Ini melibatkan penggunaan teknologi informasi dan komunikasi dengan tujuan mengganggu, bahkan merusak sistem komputer dan jaringan negara lain untuk mencuri informasi rahasia.
"Geopolitik global hari ini dalam situasi rawan dan rentan. Indonesia harus siap dengan segala perkembangan dan kemungkinan," kata Gus Islah.
"Iran saja sudah punya ribuan rudal hipersonik, mosok sebagian masyarakat kita masih sibuk latihan memanah?" tutupnya.
Pemerintah sebenarnya telah melakukan berbagai langkah modernisasi alutsista dalam beberapa tahun terakhir.
Di antaranya adalah pembelian 42 unit jet tempur Dassault Rafale dari Prancis dan proses pengadaan F-15 dari Amerika Serikat.
Rafale dan F-15 dikenal sebagai jet tempur generasi 4.5 dengan kemampuan serangan multi-peran.

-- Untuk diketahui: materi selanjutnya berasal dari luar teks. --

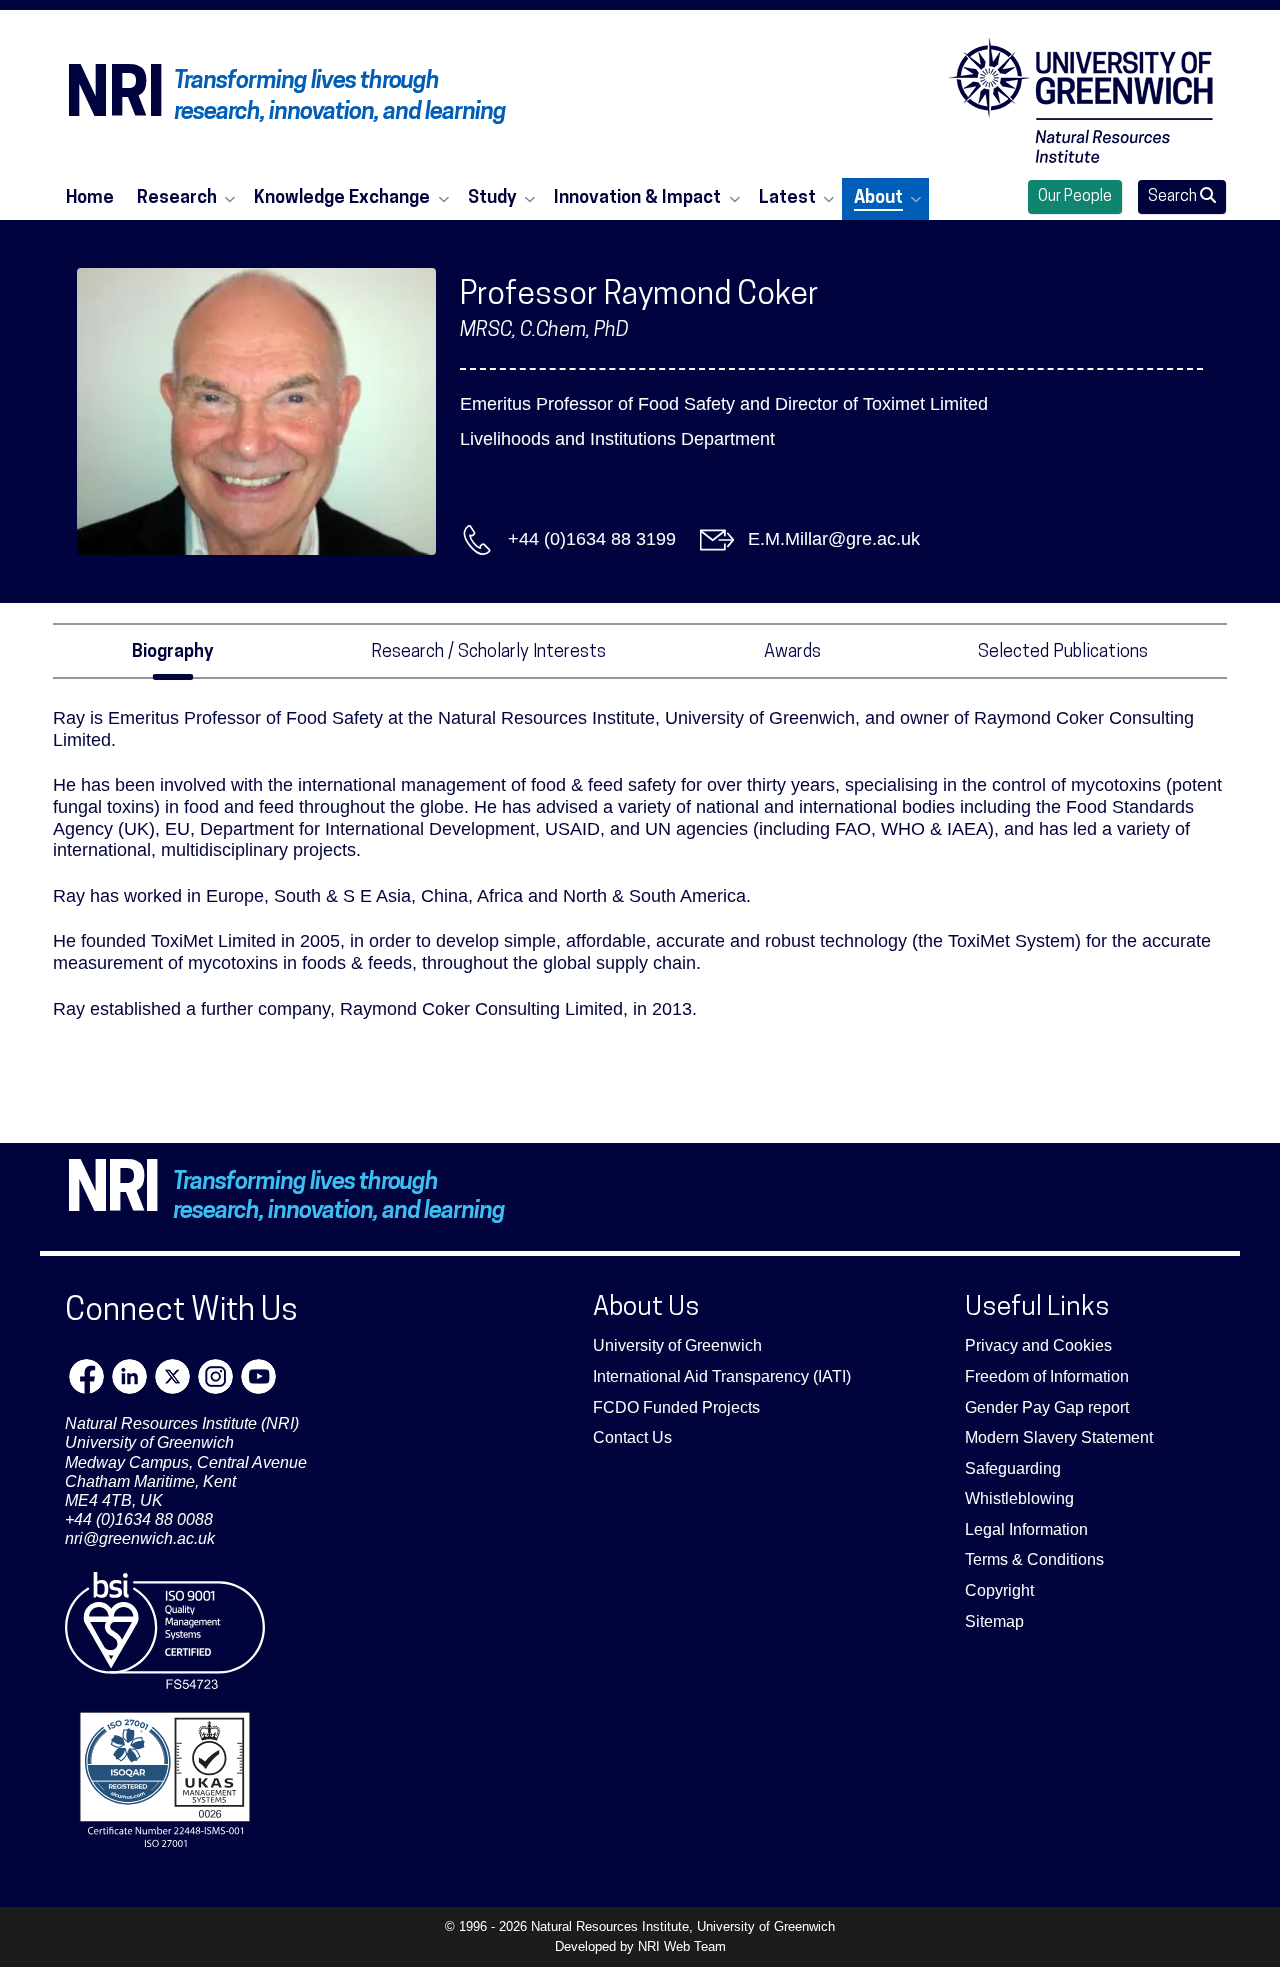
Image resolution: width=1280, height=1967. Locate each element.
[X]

Selain itu, Indonesia juga mengakuisisi pesawat angkut berat C-130J Super Hercules yang kini memperkuat Skadron Udara 31 di Lanud Halim Perdanakusuma.

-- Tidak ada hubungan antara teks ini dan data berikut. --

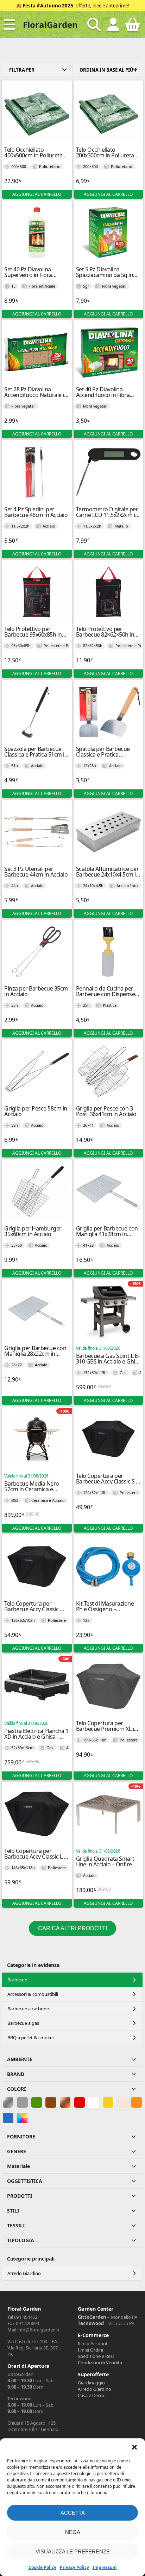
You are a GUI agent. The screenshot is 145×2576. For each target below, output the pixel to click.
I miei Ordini (90, 2350)
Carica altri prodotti (72, 1928)
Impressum (105, 2567)
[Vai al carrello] (132, 27)
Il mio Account (93, 2343)
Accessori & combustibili (32, 1994)
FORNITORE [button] (21, 2136)
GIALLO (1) (108, 2102)
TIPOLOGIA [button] (20, 2240)
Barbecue (17, 1979)
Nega (72, 2532)
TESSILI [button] (16, 2225)
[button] (134, 2447)
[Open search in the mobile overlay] (94, 25)
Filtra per (21, 70)
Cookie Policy (42, 2567)
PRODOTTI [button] (19, 2195)
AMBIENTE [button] (19, 2059)
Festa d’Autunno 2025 (48, 5)
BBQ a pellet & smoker (30, 2037)
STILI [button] (13, 2210)
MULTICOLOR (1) (22, 2118)
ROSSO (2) (79, 2102)
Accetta (73, 2513)
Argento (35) (8, 2102)
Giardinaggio (91, 2382)
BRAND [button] (15, 2074)
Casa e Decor (91, 2395)
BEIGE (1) (122, 2102)
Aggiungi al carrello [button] (36, 194)
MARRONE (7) (50, 2102)
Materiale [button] (18, 2166)
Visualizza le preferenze (73, 2551)
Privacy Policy (74, 2567)
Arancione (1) (136, 2102)
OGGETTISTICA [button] (24, 2181)
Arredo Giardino (24, 2273)
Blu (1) (7, 2118)
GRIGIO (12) (22, 2102)
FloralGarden (50, 24)
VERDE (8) (36, 2102)
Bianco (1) (93, 2102)
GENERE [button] (16, 2151)
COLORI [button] (16, 2089)
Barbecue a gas (23, 2023)
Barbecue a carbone (28, 2008)
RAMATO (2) (65, 2102)
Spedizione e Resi (96, 2356)
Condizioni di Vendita (100, 2362)
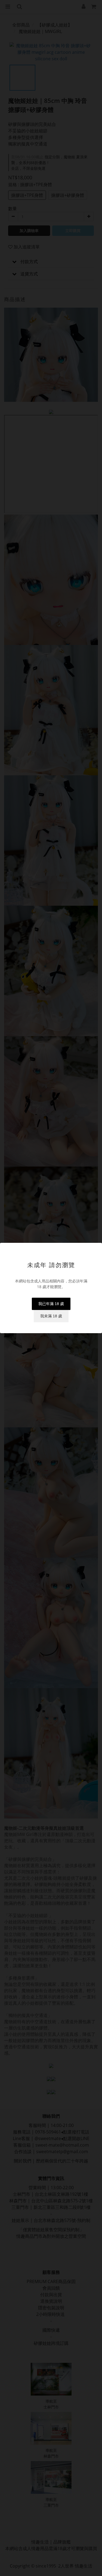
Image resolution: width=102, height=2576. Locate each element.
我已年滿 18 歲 (51, 1304)
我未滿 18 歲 (51, 1316)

Untuk sektor laut, dua kapal selam Scorpene dari Prancis telah masuk daftar pembelian, sebagai bagian dari upaya memperkuat kekuatan bawah laut.

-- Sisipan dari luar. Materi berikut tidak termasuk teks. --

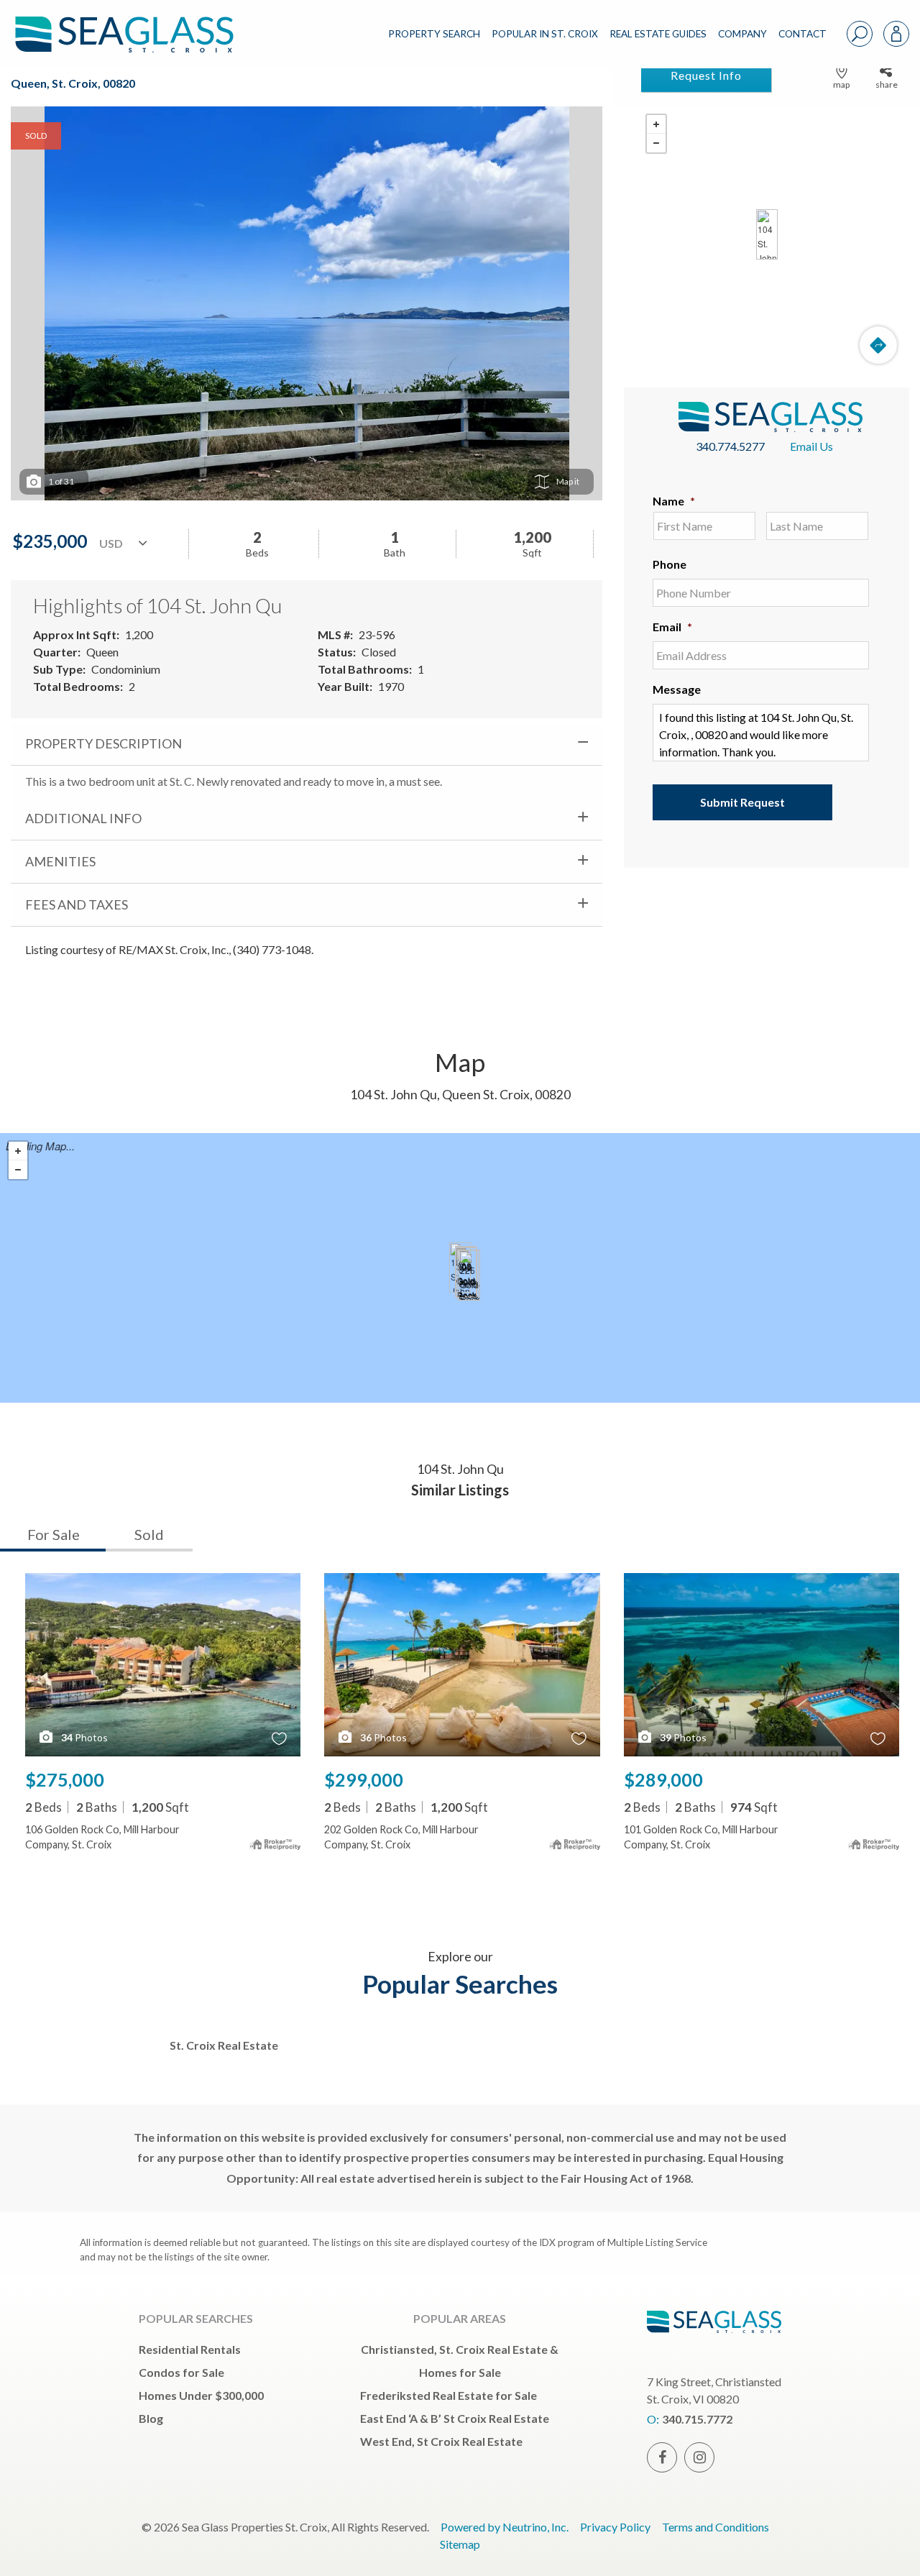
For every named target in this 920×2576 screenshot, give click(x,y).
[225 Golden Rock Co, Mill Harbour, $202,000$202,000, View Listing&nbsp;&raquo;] (469, 1275)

Modernisasi alutsista juga menyentuh sektor teknologi pengawasan dan pengintaian.
Baca Juga: Sikap Umat Islam Terhadap Perang Iran-Israel, Ustaz Felix Siauw Ungkap Fakta Mengejutkan
Indonesia tengah mengembangkan man portable surveillance radar (MPSR) serta kemampuan produksi drone taktis secara mandiri.
Meski terdengar meyakinkan, kritik Gus Islah terhadap kesiapan sumber daya manusia (SDM) juga tak kalah penting.
Secara peringkat militer, Indonesia sebenarnya tidak bisa dianggap remeh.
Menurut Global Fire Power Index 2025, Indonesia menempati peringkat ke-13 dunia dari 145 negara, bahkan melampaui kekuatan militer Israel dan Jerman.
Sedangkan di tingkat regional ASEAN, Indonesia adalah yang terkuat secara kuantitatif alias menang jumlah.
Namun, perlu dicatat, peringkat tersebut lebih menitikberatkan pada jumlah alutsista dan personel militer ketimbang kualitas atau kesiapan tempur.